:: DATA

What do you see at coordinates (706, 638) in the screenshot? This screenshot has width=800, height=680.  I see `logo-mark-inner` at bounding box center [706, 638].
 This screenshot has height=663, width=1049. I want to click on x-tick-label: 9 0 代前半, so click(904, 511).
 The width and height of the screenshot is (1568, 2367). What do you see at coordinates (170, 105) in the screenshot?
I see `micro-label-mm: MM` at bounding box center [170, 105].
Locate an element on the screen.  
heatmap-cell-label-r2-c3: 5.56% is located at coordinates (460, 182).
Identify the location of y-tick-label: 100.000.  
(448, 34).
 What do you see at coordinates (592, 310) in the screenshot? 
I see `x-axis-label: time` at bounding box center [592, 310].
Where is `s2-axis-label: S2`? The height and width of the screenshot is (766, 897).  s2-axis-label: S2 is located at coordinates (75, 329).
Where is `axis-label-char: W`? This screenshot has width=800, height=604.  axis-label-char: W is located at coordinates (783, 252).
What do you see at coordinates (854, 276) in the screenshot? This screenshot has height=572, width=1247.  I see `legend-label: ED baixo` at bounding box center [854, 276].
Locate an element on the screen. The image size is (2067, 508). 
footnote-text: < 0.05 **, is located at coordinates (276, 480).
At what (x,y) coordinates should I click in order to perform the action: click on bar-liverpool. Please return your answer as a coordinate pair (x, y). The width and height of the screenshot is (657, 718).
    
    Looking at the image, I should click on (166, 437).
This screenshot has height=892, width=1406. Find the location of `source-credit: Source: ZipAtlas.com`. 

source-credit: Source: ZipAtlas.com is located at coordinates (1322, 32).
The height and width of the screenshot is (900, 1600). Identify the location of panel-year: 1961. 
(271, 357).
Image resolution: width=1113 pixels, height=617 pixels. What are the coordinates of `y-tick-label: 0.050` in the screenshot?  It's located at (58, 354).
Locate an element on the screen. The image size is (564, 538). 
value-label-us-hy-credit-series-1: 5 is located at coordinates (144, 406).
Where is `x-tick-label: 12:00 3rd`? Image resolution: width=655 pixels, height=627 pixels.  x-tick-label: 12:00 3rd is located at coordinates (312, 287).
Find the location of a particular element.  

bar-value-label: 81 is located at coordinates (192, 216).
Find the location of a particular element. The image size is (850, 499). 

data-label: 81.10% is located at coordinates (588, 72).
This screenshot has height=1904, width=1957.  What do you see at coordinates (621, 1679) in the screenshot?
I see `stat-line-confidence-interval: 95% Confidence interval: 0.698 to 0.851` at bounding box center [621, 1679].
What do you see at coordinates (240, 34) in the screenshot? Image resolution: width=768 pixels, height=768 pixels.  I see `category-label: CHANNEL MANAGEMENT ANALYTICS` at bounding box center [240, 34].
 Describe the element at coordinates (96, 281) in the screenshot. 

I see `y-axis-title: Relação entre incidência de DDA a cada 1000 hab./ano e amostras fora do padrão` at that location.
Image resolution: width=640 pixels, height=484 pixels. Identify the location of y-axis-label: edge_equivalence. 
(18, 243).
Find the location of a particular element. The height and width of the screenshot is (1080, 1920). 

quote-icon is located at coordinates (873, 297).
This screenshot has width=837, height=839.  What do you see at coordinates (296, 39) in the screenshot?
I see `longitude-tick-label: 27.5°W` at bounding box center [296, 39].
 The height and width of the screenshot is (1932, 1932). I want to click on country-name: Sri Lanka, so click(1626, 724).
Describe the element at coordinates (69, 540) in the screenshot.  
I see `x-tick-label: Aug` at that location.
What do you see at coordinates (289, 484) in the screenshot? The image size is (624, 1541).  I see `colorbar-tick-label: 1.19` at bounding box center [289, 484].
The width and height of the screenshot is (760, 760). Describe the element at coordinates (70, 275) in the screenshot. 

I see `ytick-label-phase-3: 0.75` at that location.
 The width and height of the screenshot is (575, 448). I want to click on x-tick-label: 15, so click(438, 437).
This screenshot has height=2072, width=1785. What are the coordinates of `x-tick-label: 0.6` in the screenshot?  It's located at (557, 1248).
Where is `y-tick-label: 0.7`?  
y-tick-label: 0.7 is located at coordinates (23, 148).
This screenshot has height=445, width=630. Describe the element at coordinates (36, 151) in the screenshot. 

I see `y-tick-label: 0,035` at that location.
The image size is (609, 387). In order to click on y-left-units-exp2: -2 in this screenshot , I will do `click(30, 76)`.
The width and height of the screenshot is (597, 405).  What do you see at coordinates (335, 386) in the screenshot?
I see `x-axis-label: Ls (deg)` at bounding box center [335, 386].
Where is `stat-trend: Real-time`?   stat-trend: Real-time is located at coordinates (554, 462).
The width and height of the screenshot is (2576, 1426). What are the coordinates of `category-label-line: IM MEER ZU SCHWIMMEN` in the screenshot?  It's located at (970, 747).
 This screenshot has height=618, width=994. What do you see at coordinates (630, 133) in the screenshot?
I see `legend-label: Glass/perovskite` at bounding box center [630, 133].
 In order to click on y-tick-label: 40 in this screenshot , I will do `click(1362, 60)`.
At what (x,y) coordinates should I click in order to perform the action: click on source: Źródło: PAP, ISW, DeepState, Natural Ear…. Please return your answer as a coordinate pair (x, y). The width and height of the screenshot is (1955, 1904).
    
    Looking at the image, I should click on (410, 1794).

::::

**WHAT YOU SHOULD DO:**
Copy every one of the entries above word for word, in the same order.

**WRITTEN SOLUTION:**
What do you see at coordinates (706, 638) in the screenshot? This screenshot has width=800, height=680.  I see `logo-mark-inner` at bounding box center [706, 638].
 This screenshot has height=663, width=1049. I want to click on x-tick-label: 9 0 代前半, so click(904, 511).
 The width and height of the screenshot is (1568, 2367). What do you see at coordinates (170, 105) in the screenshot?
I see `micro-label-mm: MM` at bounding box center [170, 105].
Locate an element on the screen.  
heatmap-cell-label-r2-c3: 5.56% is located at coordinates (460, 182).
Identify the location of y-tick-label: 100.000.  
(448, 34).
 What do you see at coordinates (592, 310) in the screenshot? 
I see `x-axis-label: time` at bounding box center [592, 310].
Where is `s2-axis-label: S2`? The height and width of the screenshot is (766, 897).  s2-axis-label: S2 is located at coordinates (75, 329).
Where is `axis-label-char: W`? This screenshot has width=800, height=604.  axis-label-char: W is located at coordinates (783, 252).
What do you see at coordinates (854, 276) in the screenshot? This screenshot has height=572, width=1247.  I see `legend-label: ED baixo` at bounding box center [854, 276].
Locate an element on the screen. The image size is (2067, 508). 
footnote-text: < 0.05 **, is located at coordinates (276, 480).
At what (x,y) coordinates should I click in order to perform the action: click on bar-liverpool. Please return your answer as a coordinate pair (x, y). The width and height of the screenshot is (657, 718).
    
    Looking at the image, I should click on (166, 437).
This screenshot has height=892, width=1406. Find the location of `source-credit: Source: ZipAtlas.com`. 

source-credit: Source: ZipAtlas.com is located at coordinates (1322, 32).
The height and width of the screenshot is (900, 1600). Identify the location of panel-year: 1961. 
(271, 357).
Image resolution: width=1113 pixels, height=617 pixels. What are the coordinates of `y-tick-label: 0.050` in the screenshot?  It's located at (58, 354).
Locate an element on the screen. The image size is (564, 538). 
value-label-us-hy-credit-series-1: 5 is located at coordinates (144, 406).
Where is `x-tick-label: 12:00 3rd`? Image resolution: width=655 pixels, height=627 pixels.  x-tick-label: 12:00 3rd is located at coordinates (312, 287).
Find the location of a particular element.  

bar-value-label: 81 is located at coordinates (192, 216).
Find the location of a particular element. The image size is (850, 499). 

data-label: 81.10% is located at coordinates (588, 72).
This screenshot has height=1904, width=1957.  What do you see at coordinates (621, 1679) in the screenshot?
I see `stat-line-confidence-interval: 95% Confidence interval: 0.698 to 0.851` at bounding box center [621, 1679].
What do you see at coordinates (240, 34) in the screenshot? Image resolution: width=768 pixels, height=768 pixels.  I see `category-label: CHANNEL MANAGEMENT ANALYTICS` at bounding box center [240, 34].
 Describe the element at coordinates (96, 281) in the screenshot. 

I see `y-axis-title: Relação entre incidência de DDA a cada 1000 hab./ano e amostras fora do padrão` at that location.
Image resolution: width=640 pixels, height=484 pixels. Identify the location of y-axis-label: edge_equivalence. 
(18, 243).
Find the location of a particular element. The height and width of the screenshot is (1080, 1920). 

quote-icon is located at coordinates (873, 297).
This screenshot has width=837, height=839.  What do you see at coordinates (296, 39) in the screenshot?
I see `longitude-tick-label: 27.5°W` at bounding box center [296, 39].
 The height and width of the screenshot is (1932, 1932). I want to click on country-name: Sri Lanka, so click(1626, 724).
Describe the element at coordinates (69, 540) in the screenshot.  
I see `x-tick-label: Aug` at that location.
What do you see at coordinates (289, 484) in the screenshot? The image size is (624, 1541).  I see `colorbar-tick-label: 1.19` at bounding box center [289, 484].
The width and height of the screenshot is (760, 760). Describe the element at coordinates (70, 275) in the screenshot. 

I see `ytick-label-phase-3: 0.75` at that location.
 The width and height of the screenshot is (575, 448). I want to click on x-tick-label: 15, so click(438, 437).
This screenshot has height=2072, width=1785. What are the coordinates of `x-tick-label: 0.6` in the screenshot?  It's located at (557, 1248).
Where is `y-tick-label: 0.7`?  
y-tick-label: 0.7 is located at coordinates (23, 148).
This screenshot has height=445, width=630. Describe the element at coordinates (36, 151) in the screenshot. 

I see `y-tick-label: 0,035` at that location.
The image size is (609, 387). In order to click on y-left-units-exp2: -2 in this screenshot , I will do `click(30, 76)`.
The width and height of the screenshot is (597, 405).  What do you see at coordinates (335, 386) in the screenshot?
I see `x-axis-label: Ls (deg)` at bounding box center [335, 386].
Where is `stat-trend: Real-time`?   stat-trend: Real-time is located at coordinates (554, 462).
The width and height of the screenshot is (2576, 1426). What are the coordinates of `category-label-line: IM MEER ZU SCHWIMMEN` in the screenshot?  It's located at (970, 747).
 This screenshot has height=618, width=994. What do you see at coordinates (630, 133) in the screenshot?
I see `legend-label: Glass/perovskite` at bounding box center [630, 133].
 In order to click on y-tick-label: 40 in this screenshot , I will do `click(1362, 60)`.
At what (x,y) coordinates should I click in order to perform the action: click on source: Źródło: PAP, ISW, DeepState, Natural Ear…. Please return your answer as a coordinate pair (x, y). The width and height of the screenshot is (1955, 1904).
    
    Looking at the image, I should click on (410, 1794).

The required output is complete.